##### Text passage #####

Ok, so at present I am waiting until Monday until the parts arrive for me to assemble a new Vista PC for me. This has been a long time coming and frankly I don't know how I'm going to make it through the weekend since UPS doesn't deliver on the weekend and the package will be sitting not an hour's drive away from here for the next two days!

Since my development of my XNA game is on hold until that PC is up and running ( mostly cause I'm sick of developing on 6-year-old DX8 hardware), I've decided to make myself a little project for the weekend and that is the beginnings of a physics component. I've seen this requested on the XNA forums and my plans are that if I get this working and it is somewhere near publishable I will release both source and assemblies for the public to download. As such, I'm taking my time and trying to comment and document as much as I can while still making reasonable progress.

So far what I've got going:

• Active and passive rigid bodies. These are presently held in a custom collection I designed to make handling rigid bodies easier. Actual collisions have yet to be coded. Planning on adding support to use any combination of: BoundingSpheres, BoundingBoxes, and Models to handle collisions. First two will be easy, Models not so much.
• Extensible fields system such as gravity, vortex, wind (keeping it simple for now, these are relatively simple to add).
• Some kind of dynamic system will be added later on for springs and such.

I hope to have a video demo up tomorrow night since I'm going to implement some simple BoundingBox collisions first and see how that goes.

Keep an eye out for it ;)

Not gonna post it in full here cause I'm lazy but I submitted an article at Ziggyware's

Introduction to Matrices in XNA

Understanding matrices is a fundamental part of creating effective games in XNA. Matrices particularly flex their muscle when you're working in full 3D space, however, the math behind them can be daunting. Fortunately, XNA provides most of the functionality for matrices that you will ever need without having to worry about the complicated math behind that functionality. However, it is necessary to have an understanding of what this functionality is actually doing in order to apply it correctly in your code. This article is rather long winded, but I'm trying to give a thorough explanation which will allow you to fully grasp the power of matrices.

Also I've been rather busy lately with my code, I've once again changed my mind on what I intend to do (I've been working on developing the basics of an engine so far, not worrying about content yet). I'm back to working on an RTS game since I don't feel like dealing with FPS code at the moment.

##### Provided data #####

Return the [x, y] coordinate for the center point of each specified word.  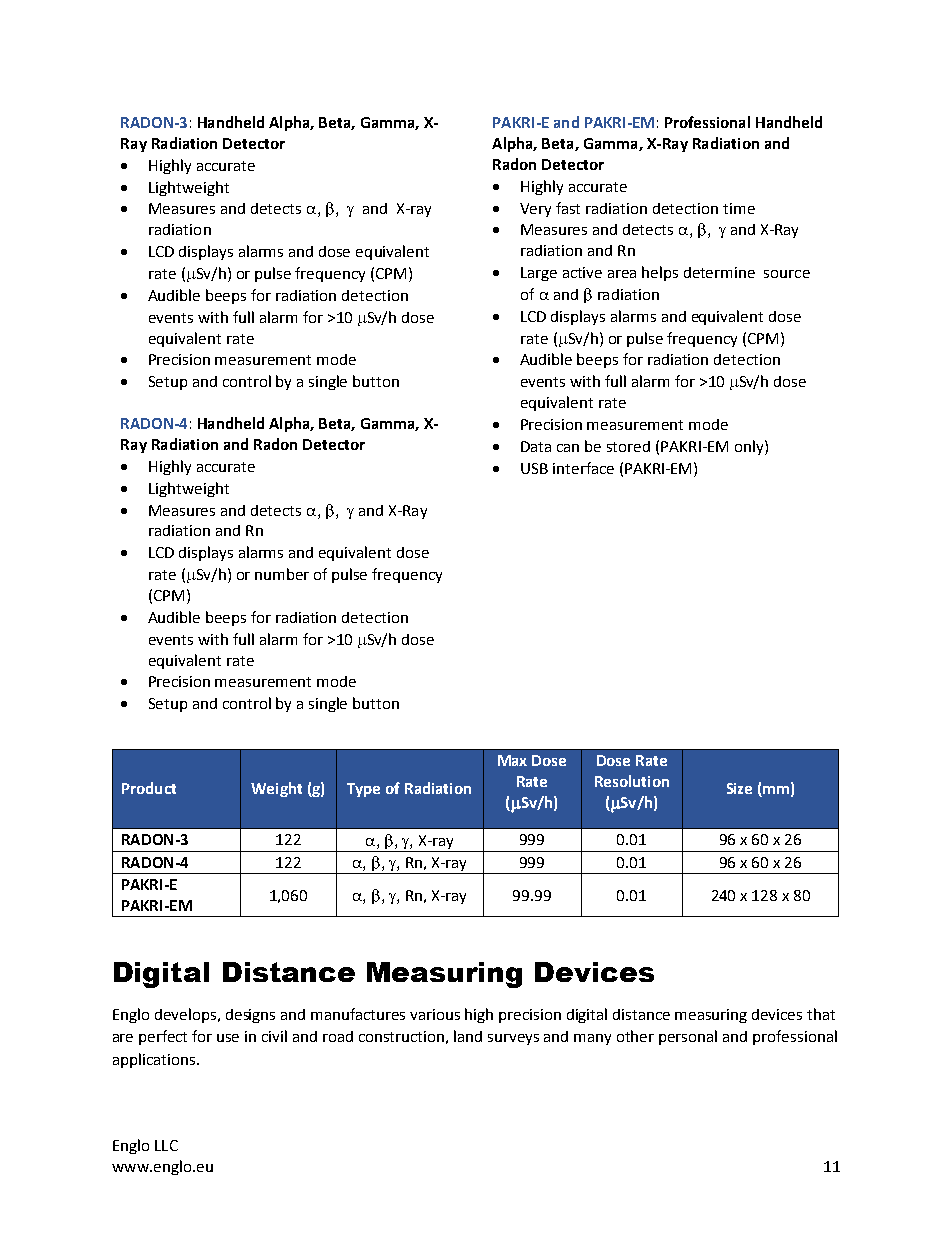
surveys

#####

Brief - Resume the blog post about XNA game development, picking up after its final sentence.

Answer for this exercise -
So by now everyone is very happy I'm sure of the release of XNA Refresh. It comes with a slew of additions to the framework that everyone has been clamoring for. Particularly font, 3d audio, and Model vertex reading support.

I've been putting off my GUI because I didn't want to redesign once the XNA team's font support came out, here's the first trick I created, to help myself with my GUI: autoformatting multiple lines of text. If you look into the documentation it says that the new text functionality will go the a new line with the text if the '\n' character is found. However, this makes for some static game design. What if I want the text block to be wider? Well, the way to do this is to add '\n' characters at runtime. Here's the little method I developed to do this:

public static void SetTextWidth( ref string text, SpriteFont spriteFont, float width )
{
    // get a vector representing the size of our string
    Vector2 textSize = spriteFont.MeasureString( text );

    // if text already fits, don't do anything
    if ( textSize.X < width )
        return;

    // remove existing newline chars in case it has already been formatted
    text = text.Replace( "\n", "" );

    // loop through all characters in string, if a character extends past our width
    float lineTotal = 0;
    float wordTotal = 0;
    int charCount = 0;
    int i = 0;
    do
    {
        // if we find whitespace, we're reached the end of a word
        if ( char.IsWhiteSpace( text, i ) )
        {
            // measure the length of the word
            wordTotal = spriteFont.MeasureString( text.Substring( i - charCount, charCount ) ).X;
            // if the word extends past our width, we insert
            // a \n before the word to pop it to the next line
            if ( ( lineTotal + wordTotal ) > width && lineTotal != 0 )
            {
                text = text.Insert( i - charCount, "\n" );
                lineTotal = wordTotal;
                charCount = 0;
            }
            // otherwise the word fits on our current line
            else
            {
                lineTotal += wordTotal + 1;
                charCount = 0;
                i++;
            }
        }
        else
        {
            charCount++;
            i++;
        }             
    } while ( i < text.Length );
}

Now this method isn't entirely robust, for instance it won't hyphenate words that are too long to fit on a single line, instead it just prints the whole word out, extendeding past our designated width. Feel free to change this, but for my case I wasn't concerned about being able to print 30 character words correctly (and I hope, netiher are you for your gamer's sake ;) ).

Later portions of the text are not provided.